Of indescribable linguistic beauty, elegance and complexity, Shakespeare's sonnets owe their timeless appeal to their supreme compositional values, the universality of their themes, and their keen insights into the human heart and soul; as much as their transcendence of the era's poetic conventions which, following Petrarch, heavily idealized the addressee's qualities: a form new and exciting twohundred years earlier, but encrusted in cliche in the late 1500s. Indeed, Shakespeare's "Dark Lady" Sonnet #130 owes its particular fame to its clever puns on that very style, which went overboard with references to its golden-haired, starry- (beamy-, sparkling, sunny-) eyed, cherry- (strawberry-, vermilion-, coral-) lipped, rosy- (crimson-, purple-, dawn-) cheeked, ivory- (lily-, carnation-, crystal-, silver-, snowy-, swan-white) skinned, pearl-teethed, honey- (nectar-, music-) tongued, goddess-like objects. "My mistress' eyes are nothing like the sun;" the Bard countered, proceeded to describe her breasts as "dun," her hair as "black wires," and her breath as "reek[ing]," and denied her any divine or angelic attributes. "And yet," he concluded: "by heaven, I think my love as rare As any she belied with false compare."

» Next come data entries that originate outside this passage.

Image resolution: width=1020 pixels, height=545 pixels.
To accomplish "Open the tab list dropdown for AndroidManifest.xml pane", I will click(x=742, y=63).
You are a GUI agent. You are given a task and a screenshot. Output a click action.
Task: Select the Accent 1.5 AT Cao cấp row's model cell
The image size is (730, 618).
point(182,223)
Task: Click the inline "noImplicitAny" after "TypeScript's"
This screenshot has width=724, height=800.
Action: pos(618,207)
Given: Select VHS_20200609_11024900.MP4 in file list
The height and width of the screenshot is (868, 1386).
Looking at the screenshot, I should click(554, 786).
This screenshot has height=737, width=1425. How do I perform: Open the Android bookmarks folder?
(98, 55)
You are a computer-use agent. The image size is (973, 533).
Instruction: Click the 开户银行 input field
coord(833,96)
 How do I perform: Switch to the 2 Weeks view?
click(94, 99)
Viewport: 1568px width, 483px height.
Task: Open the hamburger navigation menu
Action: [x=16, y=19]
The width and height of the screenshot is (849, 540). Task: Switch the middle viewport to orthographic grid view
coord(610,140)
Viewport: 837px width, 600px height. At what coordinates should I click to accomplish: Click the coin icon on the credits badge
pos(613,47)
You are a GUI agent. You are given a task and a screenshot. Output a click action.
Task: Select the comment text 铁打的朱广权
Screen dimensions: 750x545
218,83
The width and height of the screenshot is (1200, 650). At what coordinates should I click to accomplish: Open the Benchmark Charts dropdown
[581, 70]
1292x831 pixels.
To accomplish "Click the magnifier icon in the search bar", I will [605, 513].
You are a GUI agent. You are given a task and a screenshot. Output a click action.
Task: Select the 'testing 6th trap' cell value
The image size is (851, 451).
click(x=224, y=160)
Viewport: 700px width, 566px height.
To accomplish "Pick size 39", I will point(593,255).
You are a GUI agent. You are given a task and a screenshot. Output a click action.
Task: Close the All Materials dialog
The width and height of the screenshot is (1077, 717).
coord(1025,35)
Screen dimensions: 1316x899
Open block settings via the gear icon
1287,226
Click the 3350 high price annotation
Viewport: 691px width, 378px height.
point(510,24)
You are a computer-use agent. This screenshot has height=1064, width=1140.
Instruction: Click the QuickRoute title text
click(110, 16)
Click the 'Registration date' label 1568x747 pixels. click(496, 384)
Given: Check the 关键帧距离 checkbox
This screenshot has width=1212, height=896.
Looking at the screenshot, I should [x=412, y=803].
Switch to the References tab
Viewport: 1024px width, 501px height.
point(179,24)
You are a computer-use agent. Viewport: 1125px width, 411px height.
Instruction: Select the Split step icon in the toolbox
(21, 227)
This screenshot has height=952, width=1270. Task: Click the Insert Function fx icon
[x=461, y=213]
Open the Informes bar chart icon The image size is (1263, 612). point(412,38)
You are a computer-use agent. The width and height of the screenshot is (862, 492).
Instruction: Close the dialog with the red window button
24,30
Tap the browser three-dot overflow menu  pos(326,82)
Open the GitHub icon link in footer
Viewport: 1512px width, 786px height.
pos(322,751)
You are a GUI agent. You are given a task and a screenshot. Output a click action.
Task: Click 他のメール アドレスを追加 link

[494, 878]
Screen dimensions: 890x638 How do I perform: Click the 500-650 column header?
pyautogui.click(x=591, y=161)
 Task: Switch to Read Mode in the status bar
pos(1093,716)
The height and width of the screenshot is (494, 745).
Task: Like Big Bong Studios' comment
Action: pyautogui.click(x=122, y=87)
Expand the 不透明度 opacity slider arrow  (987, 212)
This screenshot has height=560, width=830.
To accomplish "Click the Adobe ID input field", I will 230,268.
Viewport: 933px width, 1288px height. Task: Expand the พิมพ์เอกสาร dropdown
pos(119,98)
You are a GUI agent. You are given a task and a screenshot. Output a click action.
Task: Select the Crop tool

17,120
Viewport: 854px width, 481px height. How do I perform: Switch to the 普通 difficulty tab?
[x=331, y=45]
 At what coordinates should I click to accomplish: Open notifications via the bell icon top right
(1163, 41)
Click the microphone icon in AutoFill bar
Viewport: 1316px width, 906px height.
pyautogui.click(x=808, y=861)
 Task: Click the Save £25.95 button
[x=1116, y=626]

Arguably, Shakespeare's very choice of addressees (a young man -- also the subject of the famously romantic #18: "Shall I compare thee to a summer's day;" the first of several sonnets promising his immortalization in poetry -- as well as the "Dark Lady," in turn introduced under the notion "black is beautiful" in #127) itself suggests a break with tradition; and compared to his contemporaries' poetry, even the equally-famous #116's on its face rather conventional praise of love's constancy ("Let me not to the marriage of true minds admit impediments"), echoed in the poet's vow to vanquish time in #123, sounds fairly restrained. But ultimately, Shakespeare's sonnets -- like his entire work -- simply defy categorization. They are, as rival Ben Jonson acknowledged, written "for all time," just as the Bard himself immodestly claimed:

'Gainst death and all oblivious enmity
Shall you pace forth; your praise shall still find room
Even in the eyes of all posterity
That wear this world out to the ending doom.